▸ RECORDED DATA
- Opening Delimiter -
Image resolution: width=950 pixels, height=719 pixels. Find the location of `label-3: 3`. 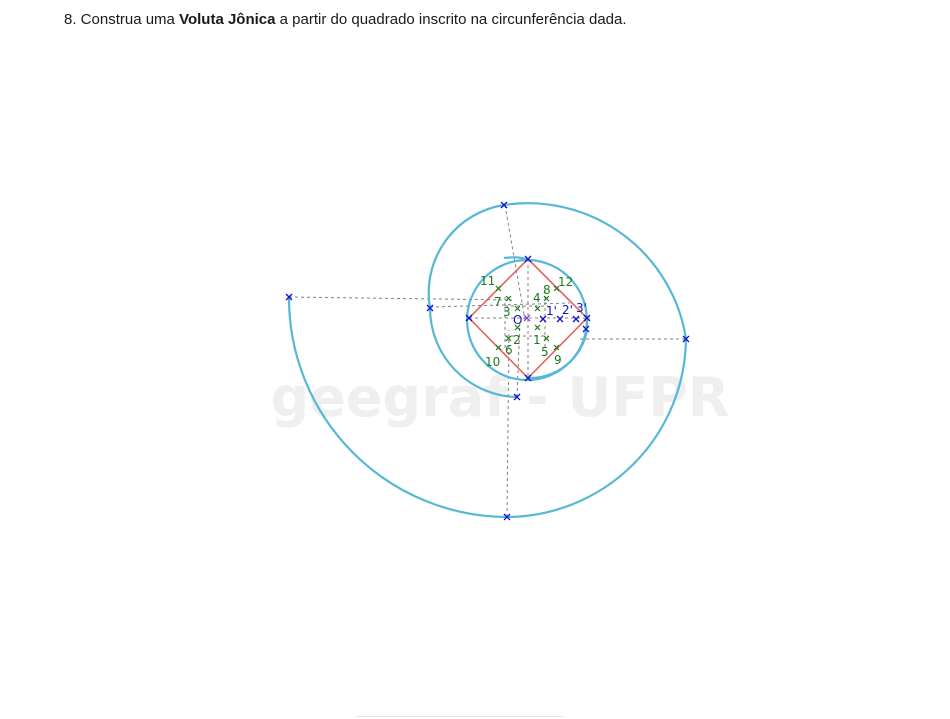

label-3: 3 is located at coordinates (507, 312).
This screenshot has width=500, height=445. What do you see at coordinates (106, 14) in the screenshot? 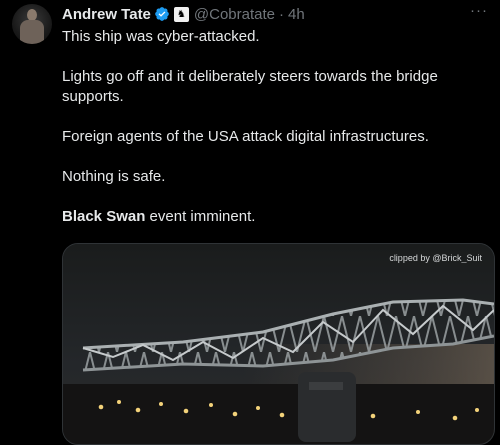
I see `author-name: Andrew Tate` at bounding box center [106, 14].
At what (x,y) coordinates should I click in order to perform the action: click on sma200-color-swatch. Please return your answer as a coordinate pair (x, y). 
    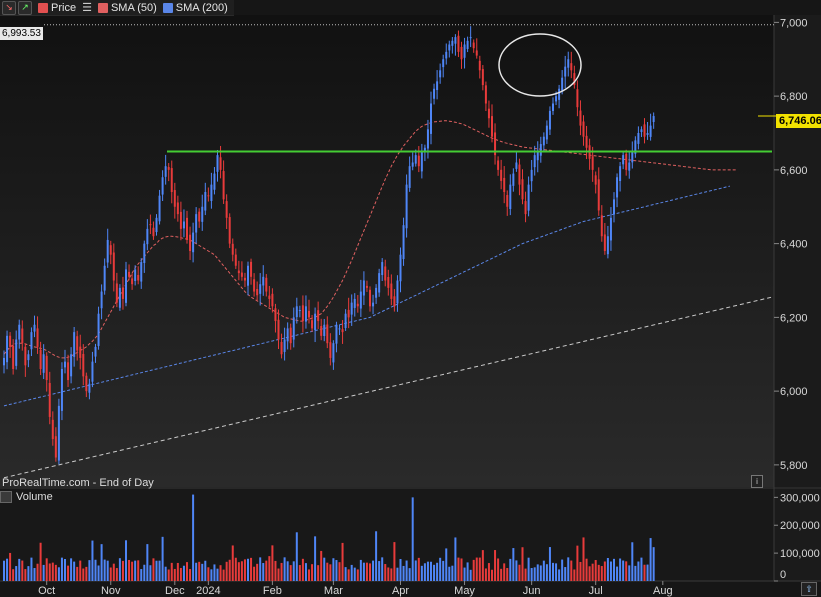
    Looking at the image, I should click on (168, 8).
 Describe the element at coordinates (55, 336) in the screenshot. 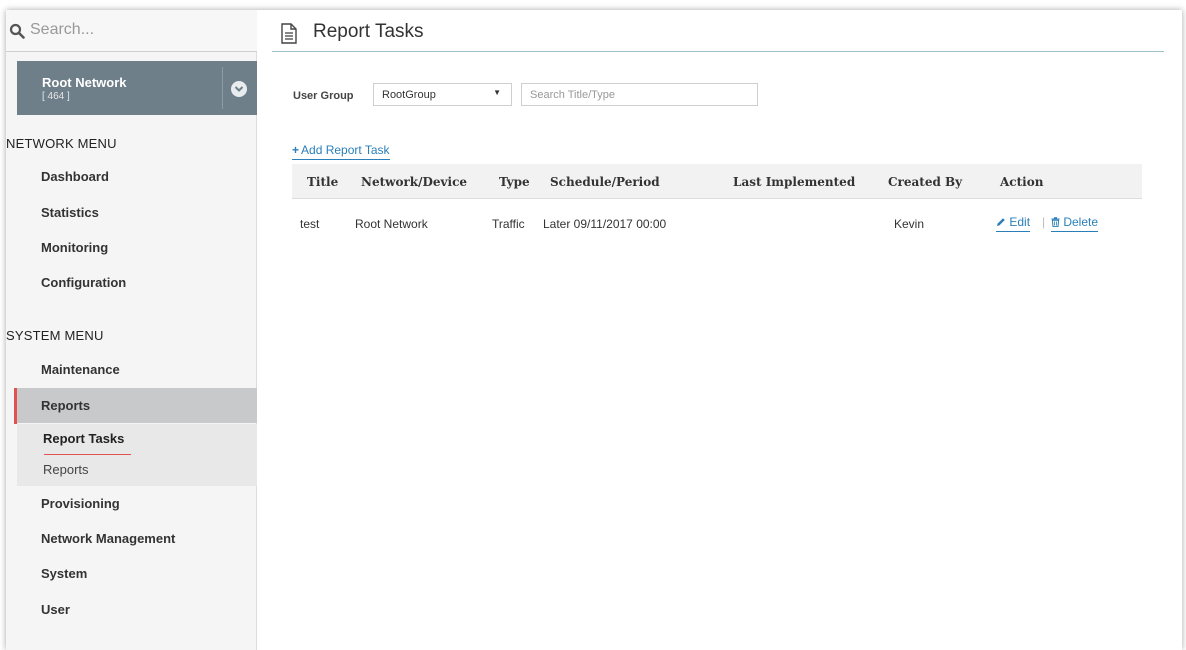

I see `system-menu-header: SYSTEM MENU` at that location.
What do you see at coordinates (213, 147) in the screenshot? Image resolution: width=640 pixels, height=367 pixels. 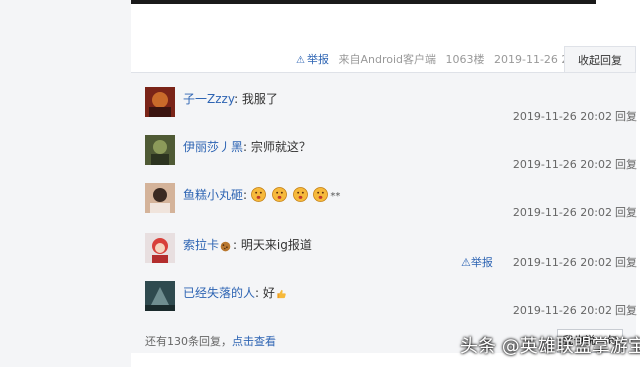 I see `reply-username: 伊丽莎丿黑` at bounding box center [213, 147].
- Closing Delimiter -
▸ PROMPT
Reproduce the rows above word for word, from the very first line through the line containing "Looking at the", both ends included. Leave the pictures out of your copy.

▸ RESPONSE BELOW
Image resolution: width=950 pixels, height=719 pixels. Find the location of `label-3: 3`. 

label-3: 3 is located at coordinates (507, 312).
This screenshot has width=500, height=445. What do you see at coordinates (106, 14) in the screenshot? 
I see `author-name: Andrew Tate` at bounding box center [106, 14].
At what (x,y) coordinates should I click in order to perform the action: click on sma200-color-swatch. Please return your answer as a coordinate pair (x, y). 
    Looking at the image, I should click on (168, 8).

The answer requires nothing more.